▶ [Your assignment]: What you return must match the listing below word for word.

****

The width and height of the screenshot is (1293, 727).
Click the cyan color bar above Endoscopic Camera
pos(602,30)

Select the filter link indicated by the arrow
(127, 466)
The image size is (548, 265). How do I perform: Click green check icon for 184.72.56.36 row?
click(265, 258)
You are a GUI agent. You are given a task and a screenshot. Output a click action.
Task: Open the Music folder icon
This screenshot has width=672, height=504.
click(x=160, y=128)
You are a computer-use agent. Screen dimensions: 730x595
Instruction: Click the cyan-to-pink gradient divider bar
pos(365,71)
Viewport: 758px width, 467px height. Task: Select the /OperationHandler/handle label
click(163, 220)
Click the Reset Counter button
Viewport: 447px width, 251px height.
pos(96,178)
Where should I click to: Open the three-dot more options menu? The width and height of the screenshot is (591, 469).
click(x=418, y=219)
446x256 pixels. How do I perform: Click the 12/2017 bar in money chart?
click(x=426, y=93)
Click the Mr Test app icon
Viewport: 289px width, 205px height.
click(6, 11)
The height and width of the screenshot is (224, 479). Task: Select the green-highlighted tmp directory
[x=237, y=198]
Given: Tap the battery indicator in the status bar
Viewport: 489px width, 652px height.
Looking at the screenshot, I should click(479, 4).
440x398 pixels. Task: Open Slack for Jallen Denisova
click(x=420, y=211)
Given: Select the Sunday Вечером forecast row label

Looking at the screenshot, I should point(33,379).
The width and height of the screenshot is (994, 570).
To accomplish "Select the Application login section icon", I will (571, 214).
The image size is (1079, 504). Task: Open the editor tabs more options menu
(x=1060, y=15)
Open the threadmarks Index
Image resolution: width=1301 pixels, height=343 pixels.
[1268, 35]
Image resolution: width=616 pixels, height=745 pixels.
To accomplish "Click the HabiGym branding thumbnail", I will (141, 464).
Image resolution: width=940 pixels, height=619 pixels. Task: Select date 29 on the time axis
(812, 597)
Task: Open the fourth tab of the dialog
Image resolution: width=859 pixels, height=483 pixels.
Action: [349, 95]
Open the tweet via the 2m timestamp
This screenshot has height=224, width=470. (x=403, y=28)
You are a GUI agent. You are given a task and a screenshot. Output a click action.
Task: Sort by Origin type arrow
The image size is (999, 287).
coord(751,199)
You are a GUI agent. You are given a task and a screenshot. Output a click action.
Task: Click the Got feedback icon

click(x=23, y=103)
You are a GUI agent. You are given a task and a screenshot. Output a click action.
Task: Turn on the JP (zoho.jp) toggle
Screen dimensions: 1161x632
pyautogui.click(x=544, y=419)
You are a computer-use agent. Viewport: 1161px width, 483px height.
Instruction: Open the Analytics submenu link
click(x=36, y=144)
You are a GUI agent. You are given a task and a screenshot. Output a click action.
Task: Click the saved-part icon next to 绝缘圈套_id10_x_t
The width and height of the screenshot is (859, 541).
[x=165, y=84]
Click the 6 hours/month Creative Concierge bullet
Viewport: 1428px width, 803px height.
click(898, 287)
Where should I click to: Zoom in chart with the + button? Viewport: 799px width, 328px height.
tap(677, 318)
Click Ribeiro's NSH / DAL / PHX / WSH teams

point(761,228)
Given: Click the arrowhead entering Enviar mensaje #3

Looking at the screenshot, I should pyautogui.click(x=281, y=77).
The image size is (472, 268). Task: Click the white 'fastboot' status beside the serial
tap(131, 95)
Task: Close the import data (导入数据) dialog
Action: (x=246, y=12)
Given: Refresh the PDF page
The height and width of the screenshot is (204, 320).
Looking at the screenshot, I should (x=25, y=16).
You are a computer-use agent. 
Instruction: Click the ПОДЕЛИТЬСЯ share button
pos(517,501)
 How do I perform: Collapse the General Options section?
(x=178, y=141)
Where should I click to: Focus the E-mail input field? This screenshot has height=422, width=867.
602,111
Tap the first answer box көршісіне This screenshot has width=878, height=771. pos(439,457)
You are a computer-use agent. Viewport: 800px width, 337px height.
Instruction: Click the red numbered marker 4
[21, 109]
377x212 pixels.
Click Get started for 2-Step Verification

****

▶ [Response to this task]:
The width and height of the screenshot is (1293, 727).
Click the cyan color bar above Endoscopic Camera
pos(602,30)

Select the filter link indicated by the arrow
(127, 466)
The image size is (548, 265). How do I perform: Click green check icon for 184.72.56.36 row?
click(265, 258)
You are a GUI agent. You are given a task and a screenshot. Output a click action.
Task: Open the Music folder icon
This screenshot has width=672, height=504.
click(x=160, y=128)
You are a computer-use agent. Screen dimensions: 730x595
Instruction: Click the cyan-to-pink gradient divider bar
pos(365,71)
Viewport: 758px width, 467px height. Task: Select the /OperationHandler/handle label
click(163, 220)
Click the Reset Counter button
Viewport: 447px width, 251px height.
pos(96,178)
Where should I click to: Open the three-dot more options menu? The width and height of the screenshot is (591, 469).
click(x=418, y=219)
446x256 pixels. How do I perform: Click the 12/2017 bar in money chart?
click(x=426, y=93)
Click the Mr Test app icon
Viewport: 289px width, 205px height.
click(6, 11)
The height and width of the screenshot is (224, 479). Task: Select the green-highlighted tmp directory
[x=237, y=198]
Given: Tap the battery indicator in the status bar
Viewport: 489px width, 652px height.
Looking at the screenshot, I should click(479, 4).
440x398 pixels. Task: Open Slack for Jallen Denisova
click(x=420, y=211)
Given: Select the Sunday Вечером forecast row label

Looking at the screenshot, I should point(33,379).
The width and height of the screenshot is (994, 570).
To accomplish "Select the Application login section icon", I will (571, 214).
The image size is (1079, 504). Task: Open the editor tabs more options menu
(x=1060, y=15)
Open the threadmarks Index
Image resolution: width=1301 pixels, height=343 pixels.
[1268, 35]
Image resolution: width=616 pixels, height=745 pixels.
To accomplish "Click the HabiGym branding thumbnail", I will (141, 464).
Image resolution: width=940 pixels, height=619 pixels. Task: Select date 29 on the time axis
(812, 597)
Task: Open the fourth tab of the dialog
Image resolution: width=859 pixels, height=483 pixels.
Action: [349, 95]
Open the tweet via the 2m timestamp
This screenshot has height=224, width=470. (x=403, y=28)
You are a GUI agent. You are given a task and a screenshot. Output a click action.
Task: Sort by Origin type arrow
The image size is (999, 287).
coord(751,199)
You are a GUI agent. You are given a task and a screenshot. Output a click action.
Task: Click the Got feedback icon

click(x=23, y=103)
You are a GUI agent. You are given a task and a screenshot. Output a click action.
Task: Turn on the JP (zoho.jp) toggle
Screen dimensions: 1161x632
pyautogui.click(x=544, y=419)
You are a computer-use agent. Viewport: 1161px width, 483px height.
Instruction: Open the Analytics submenu link
click(x=36, y=144)
You are a GUI agent. You are given a task and a screenshot. Output a click action.
Task: Click the saved-part icon next to 绝缘圈套_id10_x_t
The width and height of the screenshot is (859, 541).
[x=165, y=84]
Click the 6 hours/month Creative Concierge bullet
Viewport: 1428px width, 803px height.
click(898, 287)
Where should I click to: Zoom in chart with the + button? Viewport: 799px width, 328px height.
tap(677, 318)
Click Ribeiro's NSH / DAL / PHX / WSH teams

point(761,228)
Given: Click the arrowhead entering Enviar mensaje #3

Looking at the screenshot, I should pyautogui.click(x=281, y=77).
The image size is (472, 268). Task: Click the white 'fastboot' status beside the serial
tap(131, 95)
Task: Close the import data (导入数据) dialog
Action: (x=246, y=12)
Given: Refresh the PDF page
The height and width of the screenshot is (204, 320).
Looking at the screenshot, I should (x=25, y=16).
You are a computer-use agent. 
Instruction: Click the ПОДЕЛИТЬСЯ share button
pos(517,501)
 How do I perform: Collapse the General Options section?
(x=178, y=141)
Where should I click to: Focus the E-mail input field? This screenshot has height=422, width=867.
602,111
Tap the first answer box көршісіне This screenshot has width=878, height=771. pos(439,457)
You are a computer-use agent. Viewport: 800px width, 337px height.
Instruction: Click the red numbered marker 4
[21, 109]
377x212 pixels.
Click Get started for 2-Step Verification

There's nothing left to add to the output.